Iranian Space Tech Brings Tehran Closer to ICBM Capabilities, Israeli Officials Say – Middle East News – Haaretz

Two rockets that send satellites into orbit could also launch nukes, say officials. If a military version of either of the two rockets is produced, it could carry a half-ton warhead over a distance of more than 4,000 kilometers
Iran could employ the same technology it uses for the missiles in its space program to make ballistic missiles carrying nuclear warheads, Israeli officials said Wednesday.
It could also use this technology to significantly expand the range of its conventional missiles, they added.
Israeli officials say that two of the rockets Iran has developed for launching satellites into orbit – the Zoljanah and the QAEM-100 – have similar capabilities, including engines and fuel tanks that can accommodate solid fuel. Thus by using them, Israeli officials say, Iran can learn lessons that it could then apply to military purposes. If a military version of either of the two rockets is produced, it could carry a half-ton warhead over a distance of more than 4,000 kilometers.
Building an intercontinental ballistic missile (ICBM) with such a range is one of Iran’s strategic goals. An operational ICBM could add Europe to the list of countries threatened by Iran’s weapons, whether conventional or nuclear.
Iran launched the QAEM-100 in November from the Iranian Space Agency’s Shahrud launch center.

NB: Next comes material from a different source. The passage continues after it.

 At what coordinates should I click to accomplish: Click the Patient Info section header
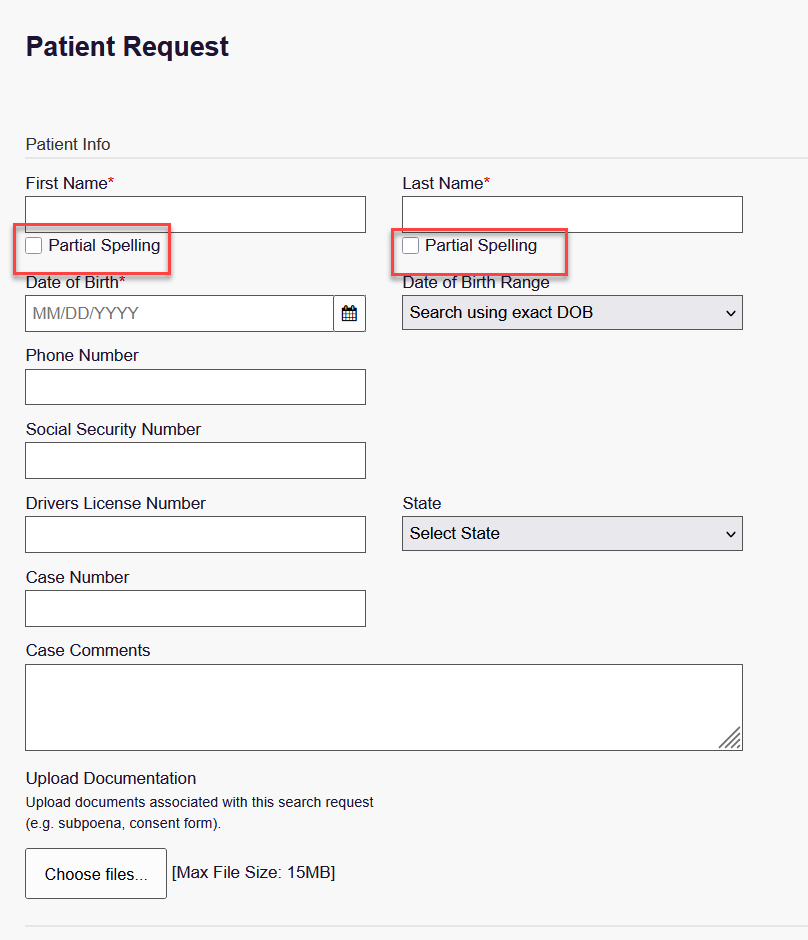pyautogui.click(x=68, y=144)
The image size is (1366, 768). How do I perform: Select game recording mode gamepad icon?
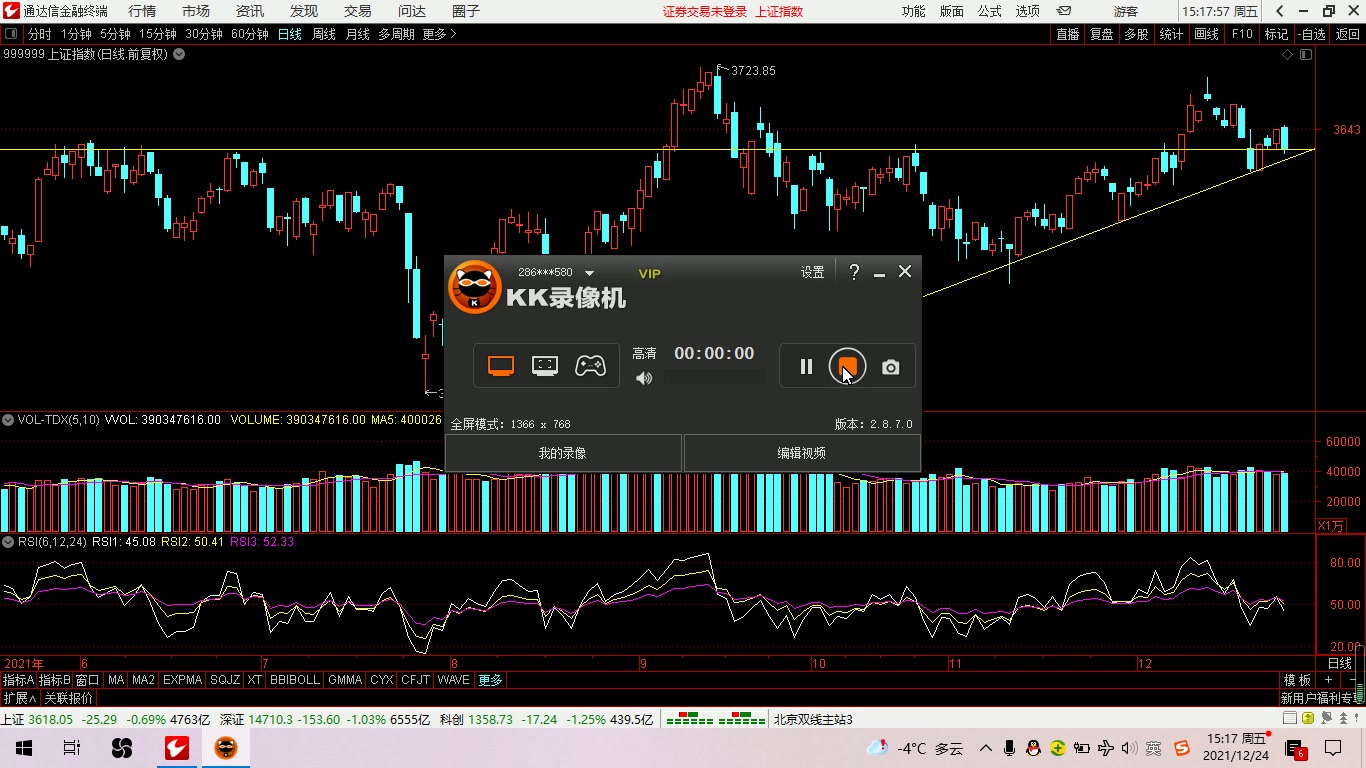[x=590, y=366]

The Zoljanah was launched in June from the Imam Khomeini Space Launch Terminal.
Israel’s suspicions are based not only on the design of the two rockets but also on signals that have emerged from Tehran regarding its true intentions for the space program.
One of them was an Iranian announcement about plans to develop a mobile launcher for the rockets that would enable them to be deployed at changing locations – a feature that is useful for military applications but not for civilian ones such as launching satellites.
A second concern is that Iran is developing the two rockets through companies affiliated with the country’s defense industry, which can use them to gain knowledge and experience for future use in offensive military applications.
Using solid fuel significantly enhances Iran’s ability to prepare missiles for launching the moment the order is given. It also dramatically reduces foreign intelligence agencies’ ability to detect a launch in advance.
Alongside its progress in enriching uranium, Iran has in recent years sought to develop an arsenal of rockets that can carry bombs. But it is still thought to be far from a decision to go forward with a military nuclear program. And even if it made such a decision, adapting a missile to carry a nuclear warhead is a complex, lengthy process.
The nuclear accord that it signed in 2015 dealt mainly with limiting the country’s ability to enrich uranium and supervising its various nuclear facilities.
Iran’s arsenal contains missiles with different ranges for different purposes. Some of the missiles have ranges of 500 to 700 kilometers, which is sufficient to hit Iran’s nearest neighbors – the Gulf States, Saudi Arabia and Iraq. These missiles can also be used by Hezbollah in Lebanon to attack Israel.
Other missiles have ranges of 1,000 to 2,000 kilometers. But most of these aren’t precision missiles and aren’t suitable for carrying a nuclear warhead.
According to open-source material available online, Iran has 16 different models of missiles of various ranges and four more in the experimental stage. The best known models are the Sejil, which has a range of 2,000 kilometers, and the Shihab-3, which has a range of 1,500 kilometers.
The Zoljanah, which is thought to be the missile used in some of Iran’s space tests, is meant for launching satellites and isn’t yet deemed operational. But should it be deemed operational and converted to offensive purposes, it is expected to have a much longer range – 4,000 kilometers or more.
Moreover, it’s one of the few Iranian missiles to use solid fuel. This enables it to be launched much more quickly, maintain a low intelligence profile and be stored for long periods of time.
UN Security Council Resolution 2231, which followed the 2015 nuclear accord, prohibited Iran from exporting or bringing into its territory ballistic missiles carrying warheads weighing 500 kilograms or more and having a range of over 300 kilometers. The resolution called on the country “not to undertake any activity related to ballistic missiles designed to be capable of delivering nuclear weapons.”
The international community has grown increasingly concerned over the advances made by the Iranian Space Agency over the last few months. Several countries in the past had warned that Tehran was likely to use the program as a civilian testing ground for future military applications. But the question of whether the space program violates restrictions on missiles contained in the nuclear agreement and its annexes remains a matter of contention in the international community. Iran claims that both the agreement and international law allow it to continue development without restrictions.
On Monday, Rosemary DiCarlo, the UN under-secretary-general for political and peace-building affairs, reviewed the state of negotiations between Iran and five other countries over returning to the nuclear agreements. “The space for diplomacy appears to be rapidly shrinking,” she said.
She added that the International Atomic Energy Agency can no longer “provide assurance of the peaceful nature” of Iran’s nuclear program.